Bayerns Innenminister Joachim Herrmann (CSU) äußert dennoch Kritik. Zwar sei es wichtig, dass Asylbewerber eine Beratung erhielten, mit der sie das System verstehen und ihre Chancen realistisch einschätzen können. Es sei aber ein Fehler gewesen, dass die Ampel-Regierung die „gut funktionierende Asylverfahrensberatung“ durch das Bundesamt für Migration und Flüchtlinge (Bamf) ab 2022 aufgeteilt hat. Denn: „Seitdem gibt es nur noch eine Grundinformation durch das Bamf als erste Stufe und eine individuelle Beratung durch die Träger der freien Wohlfahrt als zweite Stufe“, sagt Herrmann unserer Zeitung. Und diese zweite Stufe sei „mit einem bundesweiten Haushaltsansatz von derzeit lediglich 25 Millionen Euro völlig unterfinanziert“.
Zudem sei das Misstrauen gegen das Bamf, das mitschwinge, wenn die neue Konstruktion als „behördenunabhängig“ bezeichnet werde, „völlig fehl am Platz“. Herrmann spricht sich deshalb dafür aus, die Beratung künftig wieder aus einer Hand durch das Bamf durchzuführen, und die eingesparten Mittel der Bundesmigrationsberatung, die alle neuen Zuwanderer nutzen können, zukommen zu lassen.
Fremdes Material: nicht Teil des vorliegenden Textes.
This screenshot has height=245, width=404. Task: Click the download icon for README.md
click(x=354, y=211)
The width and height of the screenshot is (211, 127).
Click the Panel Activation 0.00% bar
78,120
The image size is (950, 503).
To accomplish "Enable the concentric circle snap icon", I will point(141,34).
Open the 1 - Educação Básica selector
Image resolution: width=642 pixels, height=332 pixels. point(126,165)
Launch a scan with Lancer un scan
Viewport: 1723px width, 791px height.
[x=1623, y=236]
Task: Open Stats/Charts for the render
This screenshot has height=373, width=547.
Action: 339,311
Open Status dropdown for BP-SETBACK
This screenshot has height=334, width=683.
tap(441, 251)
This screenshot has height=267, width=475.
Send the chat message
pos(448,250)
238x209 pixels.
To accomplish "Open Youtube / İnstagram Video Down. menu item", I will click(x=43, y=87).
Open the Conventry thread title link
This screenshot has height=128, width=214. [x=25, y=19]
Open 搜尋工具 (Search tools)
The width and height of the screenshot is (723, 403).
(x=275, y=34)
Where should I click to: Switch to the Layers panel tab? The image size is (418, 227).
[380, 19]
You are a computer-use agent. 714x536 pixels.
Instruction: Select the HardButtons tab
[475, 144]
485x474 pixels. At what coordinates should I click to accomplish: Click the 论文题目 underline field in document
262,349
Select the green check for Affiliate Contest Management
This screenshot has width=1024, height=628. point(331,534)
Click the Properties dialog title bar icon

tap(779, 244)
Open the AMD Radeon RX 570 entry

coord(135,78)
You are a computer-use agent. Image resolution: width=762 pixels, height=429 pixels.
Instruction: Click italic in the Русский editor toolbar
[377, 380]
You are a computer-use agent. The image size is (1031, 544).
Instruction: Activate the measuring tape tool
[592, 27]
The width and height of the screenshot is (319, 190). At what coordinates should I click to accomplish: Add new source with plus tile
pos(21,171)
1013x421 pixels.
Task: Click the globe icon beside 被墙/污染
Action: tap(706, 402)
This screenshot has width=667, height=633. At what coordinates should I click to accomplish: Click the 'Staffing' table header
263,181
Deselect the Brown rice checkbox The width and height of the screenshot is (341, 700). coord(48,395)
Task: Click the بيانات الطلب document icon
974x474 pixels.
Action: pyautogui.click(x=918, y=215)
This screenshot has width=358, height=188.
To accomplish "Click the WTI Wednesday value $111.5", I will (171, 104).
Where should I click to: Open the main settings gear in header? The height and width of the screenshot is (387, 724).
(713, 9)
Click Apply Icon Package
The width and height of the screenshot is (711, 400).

Angeboten wird die Beratung nahezu flächendeckend. Einzige Ausnahmen: In Düsseldorf und Mönchengladbach sei die Beratung durch vom Land Nordrhein-Westfalen geförderte Projekte sichergestellt. Für den Bamf-Standort im niederbayerischen Deggendorf wurde laut Bundregierung „nach intensiver Suche kein geeigneter Träger gefunden, der die Aufgabe wahrnehmen wollte“. Auch hier merkt Herrmann an: „Wenn das Bamf wieder die Asylverfahrensberatung komplett übernimmt, gibt es auch keine weißen Flecken mehr.“
Wessen Asylantrag abgelehnt wird, der kann dagegen klagen – hatte damit 2024 aber seltener Erfolg als in den Jahren zuvor. Lediglich 18 Prozent setzten sich im vergangenen Jahr vor Gericht gegen eine Entscheidung des Bamf durch. 2023 waren es noch 24,4 Prozent gewesen. 2022 lag die gerichtliche Aufhebungsquote bei den Verfahren bei 36,5 Prozent. Nicht nur Menschen, deren Asylantrag abgelehnt wurde, ziehen vor Gericht. Auch Asylbewerber, die subsidiären Schutz erhalten haben, klagen manchmal – etwa Syrer, die ihre Familienangehörigen nachholen wollen, und das zuletzt nur noch eingeschränkt durften. Dass weniger Klagen durchgekommen sind, könnte auch mit der gesunkenen Zahl der Asylanträge zusammenhängen. Denn so war offenbar eine gründlichere Bearbeitung der Verfahren möglich.
Auffällig ist zudem, dass es in der Entscheidungspraxis regionale Unterschiede zu geben scheint. Während etwa 98,6 Prozent der Menschen aus Somalia in München eine Form von Schutz erhielten, lag die Gesamtschutzquote für Antragsteller aus Somalia im brandenburgischen Eisenhüttenstadt bei 50 Prozent. Auch bei Antragstellern aus Afghanistan, die in der Mehrheit der Bamf-Büros zu über 90 Prozent einen Schutzstatus erhalten, weicht Eisenhüttenstadt (60,8 Prozent) deutlich ab. Die Erklärung der Bundesregierung, dass es dort einen niedrigeren Anteil weiblicher Schutzsuchender aus Afghanistan gebe, überzeugt die Linkspartei nicht. „Ich möchte mal wissen, was in Eisenhüttenstadt los ist“, sagt Linken-Abgeordnete Clara Bünger.